* **REQUIRED WORK**
(a) In the mailing-list message about creating vectors from a Lucene index, how long did processing the vectors take yesterday?
(b) Turn the paragraph of the mailing-list message that begins "great - I'm trying the settings" into a short bulleted list, leaving out the two-line suggestion set into the middle of it.
(c) Go on with the mailing-list message about creating vectors from a Lucene index, starting after its last sentence.
--- start QUOTED PASSAGE ---
On Jul 21, 2009, at 2:14 PM, Florian Leibert wrote:
Hi Shashi,
great - I'm trying the settings maxDFPercent 50 and minDF 4 - I have
a lot
of very short documents of which some can be very descriptive.
I'm thinking I should have used the StopWordAnalyzer in Lucene when
creating
the index - that way the creation of the vectors would be much faster.
It took yesterday about 8 hours to process these vectors on a quad
core
machine with 4 GB of heap - using the sequence file writer - I
assume that
the bottleneck might have been the constant transfer into HDFS
You might try writing out to a local path and then simply copying to
HDFS once it is done.
- that's why
I'm using the file writer now. It's running on my 6 GB index since
about 90
minutes now and while the vector sequence file yesterday was 3 GB
large
(without filtering) - the JSON file is already at 16 GB (with
filtering) -
which I attribute to the compression of the sequence file...
--- end QUOTED PASSAGE ---
--- start GIVEN ENTRIES ---
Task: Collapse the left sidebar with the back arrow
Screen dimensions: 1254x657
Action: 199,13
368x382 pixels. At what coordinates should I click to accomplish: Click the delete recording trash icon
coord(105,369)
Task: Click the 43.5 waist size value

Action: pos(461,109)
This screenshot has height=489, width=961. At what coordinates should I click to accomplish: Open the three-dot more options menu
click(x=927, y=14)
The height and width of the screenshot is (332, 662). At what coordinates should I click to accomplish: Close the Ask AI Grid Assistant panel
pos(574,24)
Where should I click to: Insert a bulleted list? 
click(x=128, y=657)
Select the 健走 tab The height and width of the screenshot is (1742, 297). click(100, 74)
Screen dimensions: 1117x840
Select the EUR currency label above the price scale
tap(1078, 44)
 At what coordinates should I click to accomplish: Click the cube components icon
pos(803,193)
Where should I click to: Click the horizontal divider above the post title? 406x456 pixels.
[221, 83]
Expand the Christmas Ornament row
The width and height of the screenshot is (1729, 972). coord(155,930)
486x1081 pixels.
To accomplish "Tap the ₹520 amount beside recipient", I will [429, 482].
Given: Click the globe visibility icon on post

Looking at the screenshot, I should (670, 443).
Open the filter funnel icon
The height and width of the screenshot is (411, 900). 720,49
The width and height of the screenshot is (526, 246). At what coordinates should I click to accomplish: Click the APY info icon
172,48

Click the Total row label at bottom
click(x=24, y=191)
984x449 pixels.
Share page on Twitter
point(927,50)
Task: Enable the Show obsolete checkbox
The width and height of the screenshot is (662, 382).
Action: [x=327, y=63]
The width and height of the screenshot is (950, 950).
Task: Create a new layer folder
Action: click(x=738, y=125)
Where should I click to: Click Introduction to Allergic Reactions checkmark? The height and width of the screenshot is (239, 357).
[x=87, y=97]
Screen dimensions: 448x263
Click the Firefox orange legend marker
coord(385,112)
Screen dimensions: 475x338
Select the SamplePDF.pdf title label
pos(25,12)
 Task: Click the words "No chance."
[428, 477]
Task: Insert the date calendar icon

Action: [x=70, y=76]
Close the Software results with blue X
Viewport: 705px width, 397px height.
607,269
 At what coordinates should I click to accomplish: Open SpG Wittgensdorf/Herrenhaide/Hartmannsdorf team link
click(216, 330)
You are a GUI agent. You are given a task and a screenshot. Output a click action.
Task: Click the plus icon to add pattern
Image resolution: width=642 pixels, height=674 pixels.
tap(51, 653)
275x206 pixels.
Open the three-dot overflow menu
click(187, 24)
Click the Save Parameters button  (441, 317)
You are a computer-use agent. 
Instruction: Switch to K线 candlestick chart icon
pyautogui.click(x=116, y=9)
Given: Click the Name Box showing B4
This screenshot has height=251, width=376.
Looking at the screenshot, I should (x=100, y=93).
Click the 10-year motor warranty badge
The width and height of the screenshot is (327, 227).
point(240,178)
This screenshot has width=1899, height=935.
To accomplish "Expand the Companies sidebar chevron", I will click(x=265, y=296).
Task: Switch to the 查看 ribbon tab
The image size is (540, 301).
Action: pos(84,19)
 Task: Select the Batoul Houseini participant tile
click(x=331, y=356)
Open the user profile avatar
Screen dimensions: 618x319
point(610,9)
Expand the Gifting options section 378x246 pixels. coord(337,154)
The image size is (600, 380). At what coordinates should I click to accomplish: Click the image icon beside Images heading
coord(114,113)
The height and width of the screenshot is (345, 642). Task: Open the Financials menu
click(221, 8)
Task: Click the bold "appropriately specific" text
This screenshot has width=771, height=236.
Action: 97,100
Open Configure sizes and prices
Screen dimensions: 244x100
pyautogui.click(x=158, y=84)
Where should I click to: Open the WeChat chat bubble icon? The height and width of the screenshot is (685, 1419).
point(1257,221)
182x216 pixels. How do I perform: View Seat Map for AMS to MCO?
--- end GIVEN ENTRIES ---
* **ANSWER SET**
(a) About 8 hours, on a quad core machine with 4 GB of heap.

(b)
- Trying the settings maxDFPercent 50 and minDF 4, because there are many very short documents, some of which can be very descriptive.
- Using Lucene's StopWordAnalyzer when creating the index would likely have made vector creation much faster.
- Processing the vectors yesterday took about 8 hours on a quad core machine with 4 GB of heap, using the sequence file writer. The bottleneck was assumed to be the constant transfer into HDFS.
- For that reason the file writer is now in use, and it has been running on a 6 GB index for about 90 minutes.
- Yesterday's vector sequence file was 3 GB without filtering. The JSON file is already 16 GB with filtering, which is attributed to the compression of the sequence file.

(c)
The JSON file isn't going to do much for you in terms of actually
clustering, if that is what you are after. The clustering algorithms
work on SequenceFiles only. The JSON stuff is only really useful for
human consumption, I guess.
I'm trying to allot some time to transform the vector creation
process to
M/R if nobody else is working on that at the moment...
That would be great, but likely somewhat tricky with the Lucene
index. Note, also that the current approach is just one approach for
creating the matrix. You certainly don't have to go through Lucene.
You could implement other types of VectorIterables, or just forgo that
all together and create the sequence file on you own.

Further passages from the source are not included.